Figure 3: Baseline 3D LUT Model

Deep Guided Filter

We found that the previous baseline model was not good at preserving edge information. Hence, we explored a guided filter-based network in this project. We perform photo-retouching in two steps. Firstly, we downsample the high-resolution images to generate low-resolution images and apply the Deep convolution-based LR-Net model to generate low-resolution output. In the second step, We use High-resolution input and low-resolution input-output as input to the guided filter. In a guided filter, they calculate the pixel-wise linear model using the inputs and upsample it to apply it to generate high-resolution output. The proposed model is real-time and contains a very less number of parameters since most of the operations performed on the low-resolution input and guided filter is only used for joint upsampling which is nothing but a linear model.

Figure 4: Deep Guided Filter

Evaluation

In this section, we discuss our evaluation setting for this project. We follow the evaluation protocol similar to the [3] paper for a fair comparison. They are:-

The peak signal-to-noise-ratio (PSNR) and CIELAB colour difference (∆ Eab, 2 norms of difference between prediction and ground truth). These are general-purpose photo enhancement metrics.
Human Region Centered: PSNR^(HC), ∆Eab^(HC) (baseline metrics with human region mask applied to images). This assigns higher priority to human regions in portrait photos to enable better photo enhancement of human localised regions.
Group Level Consistency: GLC (sum of the variance of a group of images across colour channels). This metric measures the variations in tone and colour among a group of photos. It ensures robustness to the change of image content, global tone, and colour appearance, among similar photos

RESULTS

Once we implemented the Guided filter with the PPR10K dataset, we compared our results against the basic 3D LUT model used in the Liang et al. paper. We knew going into this that the 3D LUT struggled some with edge preservation, so we hoped that the guided filter output would perform better here. At ths resolution it may be hard to tell, but the image on the right, the guided filter output, does preserve edges a little better than the 3D LUT result, as well as having better local tones. However, you can also tell that the color mapping isn’t quite as nice in the guided filters output as it is for the 3D LUT, and it’s not quite as close to the ground truth.

Figure 5: Guided Filter Example

Here we see some actual statistics for our results, comparing against the results of the basic 3D LUT from liang et al. With respect to closeness to ground truth and measuring the appropriate metrics such as peak signal to noise ratio, color different, human-centered PSNR, and group level consistency, the guided filter result does not quite measure up to the highest performing 3D LUT results. However, it does still perform better than HDRNet and CSRNet, two other networks, despite their large amount of parameters. This is partly because they work with high resolution data, while our guided filter result, downscales the images for its training and prediction before upscaling back for the final result. Overall, although it does not replace the state of the art, the guided filter implementation using this dataset works relatively well.
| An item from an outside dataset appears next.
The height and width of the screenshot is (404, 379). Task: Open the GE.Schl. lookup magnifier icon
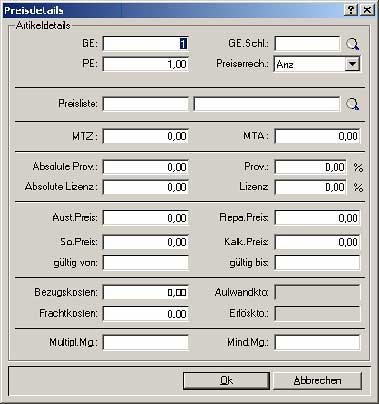353,44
Figure 6: Guided Filter Results

References

[1] Durand, Frédo, and Julie Dorsey. "Fast bilateral filtering for the display of high-dynamic-range images." Proceedings of the 29th annual conference on Computer graphics and interactive techniques. 2002.

[2] He, Kaiming, Jian Sun, and Xiaoou Tang. "Guided image filtering." IEEE transactions on pattern analysis and machine intelligence 35.6 (2012): 1397-1409.

[3] Liang, Jie, et al. "PPR10K: A Large-Scale Portrait Photo Retouching Dataset with Human-Region Mask and Group-Level Consistency." Proceedings of the IEEE/CVF Conference on Computer Vision and Pattern Recognition. 2021.

[4] Zeng, Hui, et al. "Learning image-adaptive 3D lookup tables for high performance photo enhancement in real-time." IEEE Transactions on Pattern Analysis and Machine Intelligence (2020).